2. Department of Pathology, School of Medicine, University of Alabama at Birmingham, Birmingham, AL 35249-7331, USA.
3. Department of Medical Oncology, Cancer Hospital of China Medical University, Liaoning Cancer Hospital and & Institute, 44 Xiaoheyan Road, Dadong District, Shenyang 110042, Liaoning, China.
4. Central laboratory, Cancer Hospital of China Medical University, Liaoning Cancer Hospital and & Institute, 44 Xiaoheyan Road, Dadong District, Shenyang 110042, Liaoning, China.
Sirtuin 2 (SIRT2), an NAD+-dependent deacetylase, regulates multiple biologic and pathologic processes including mitosis, genomic integrity, cell homeostasis and tumorigenesis.
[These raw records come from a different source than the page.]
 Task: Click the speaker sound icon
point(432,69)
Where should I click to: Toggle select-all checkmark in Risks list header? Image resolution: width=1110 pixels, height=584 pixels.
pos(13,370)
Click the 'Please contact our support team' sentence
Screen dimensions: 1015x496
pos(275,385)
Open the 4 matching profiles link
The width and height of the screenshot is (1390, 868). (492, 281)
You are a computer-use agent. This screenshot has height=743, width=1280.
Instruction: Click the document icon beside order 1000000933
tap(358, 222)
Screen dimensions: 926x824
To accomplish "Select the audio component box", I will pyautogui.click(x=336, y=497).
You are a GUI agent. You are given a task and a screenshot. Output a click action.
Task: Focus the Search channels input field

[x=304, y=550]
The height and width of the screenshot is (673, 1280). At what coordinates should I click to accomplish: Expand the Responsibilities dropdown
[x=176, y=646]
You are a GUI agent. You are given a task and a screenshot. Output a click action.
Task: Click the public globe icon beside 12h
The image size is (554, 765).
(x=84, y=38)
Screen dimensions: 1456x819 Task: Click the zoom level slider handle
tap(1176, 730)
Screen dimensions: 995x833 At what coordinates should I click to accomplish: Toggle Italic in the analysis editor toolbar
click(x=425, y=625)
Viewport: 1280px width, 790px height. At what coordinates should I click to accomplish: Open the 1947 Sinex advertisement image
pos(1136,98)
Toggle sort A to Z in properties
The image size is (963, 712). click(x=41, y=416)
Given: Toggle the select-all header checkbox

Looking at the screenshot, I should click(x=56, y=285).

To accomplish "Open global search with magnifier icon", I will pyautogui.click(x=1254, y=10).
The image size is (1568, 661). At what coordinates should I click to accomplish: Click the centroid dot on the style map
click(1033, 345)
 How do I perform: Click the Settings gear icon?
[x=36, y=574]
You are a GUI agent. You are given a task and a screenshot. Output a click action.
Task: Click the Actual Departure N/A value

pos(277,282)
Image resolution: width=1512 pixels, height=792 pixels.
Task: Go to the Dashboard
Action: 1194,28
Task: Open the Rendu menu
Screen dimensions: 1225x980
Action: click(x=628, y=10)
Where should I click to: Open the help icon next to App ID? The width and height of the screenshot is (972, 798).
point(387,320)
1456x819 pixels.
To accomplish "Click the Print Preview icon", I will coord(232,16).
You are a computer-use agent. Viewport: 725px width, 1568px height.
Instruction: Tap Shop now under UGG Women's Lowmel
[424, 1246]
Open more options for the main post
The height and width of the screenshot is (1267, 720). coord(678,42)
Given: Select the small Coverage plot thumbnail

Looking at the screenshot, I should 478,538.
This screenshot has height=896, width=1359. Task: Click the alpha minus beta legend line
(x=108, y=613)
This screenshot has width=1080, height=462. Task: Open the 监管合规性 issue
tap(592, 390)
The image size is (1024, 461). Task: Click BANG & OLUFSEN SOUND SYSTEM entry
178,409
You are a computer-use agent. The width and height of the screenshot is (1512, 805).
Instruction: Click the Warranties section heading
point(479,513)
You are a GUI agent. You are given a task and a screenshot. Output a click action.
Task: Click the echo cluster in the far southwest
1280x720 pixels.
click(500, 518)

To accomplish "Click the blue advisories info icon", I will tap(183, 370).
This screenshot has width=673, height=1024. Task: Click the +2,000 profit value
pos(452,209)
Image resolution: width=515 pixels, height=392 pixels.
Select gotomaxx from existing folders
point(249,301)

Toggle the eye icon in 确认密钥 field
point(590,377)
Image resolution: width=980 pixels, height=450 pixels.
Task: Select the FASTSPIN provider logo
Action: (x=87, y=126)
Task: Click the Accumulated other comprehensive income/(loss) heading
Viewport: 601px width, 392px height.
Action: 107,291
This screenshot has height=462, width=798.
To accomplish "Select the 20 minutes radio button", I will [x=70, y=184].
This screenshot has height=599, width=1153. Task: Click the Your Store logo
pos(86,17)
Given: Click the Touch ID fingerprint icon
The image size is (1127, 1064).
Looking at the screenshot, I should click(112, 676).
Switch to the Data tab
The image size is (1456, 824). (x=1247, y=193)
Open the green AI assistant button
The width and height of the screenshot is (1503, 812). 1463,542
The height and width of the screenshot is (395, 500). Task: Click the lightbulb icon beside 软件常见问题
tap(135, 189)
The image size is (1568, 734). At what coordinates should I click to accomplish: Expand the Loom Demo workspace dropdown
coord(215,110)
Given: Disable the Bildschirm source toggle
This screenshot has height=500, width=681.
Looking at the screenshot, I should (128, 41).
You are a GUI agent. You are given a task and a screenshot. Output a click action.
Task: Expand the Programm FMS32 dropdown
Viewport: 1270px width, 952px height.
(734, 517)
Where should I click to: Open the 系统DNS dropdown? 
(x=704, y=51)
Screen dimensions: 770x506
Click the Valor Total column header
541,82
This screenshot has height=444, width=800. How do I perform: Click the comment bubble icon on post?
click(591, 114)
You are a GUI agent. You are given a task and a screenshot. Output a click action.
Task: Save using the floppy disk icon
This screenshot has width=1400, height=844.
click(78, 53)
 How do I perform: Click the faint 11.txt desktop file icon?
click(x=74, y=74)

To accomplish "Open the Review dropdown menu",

However, the role of SIRT2 in the immune response to cancer remains largely elusive. In this study, we found significantly lower expression of SIRT2 in peripheral T lymphocytes from breast cancer patients when compared to normal individuals. Moreover, SIRT2 levels positively correlated with CD8+ effector memory T (TEM) cells in breast cancer patients. In keeping with these findings, altered T cells differentiation manifested as decreased TEM cells and increased naive T cells were observed in Sirt2 deficient mice. The upregulation of CD8+ TEM by SIRT2 might attribute to the activation of aerobic oxidation as well as the inhibition of GSK3β acetylation in CD8+ T cells. Taken together, these results suggest that SIRT2 participate in tumor immune response by regulating T cell differentiation, which may provide novel insight for tumor prevention and immune therapy.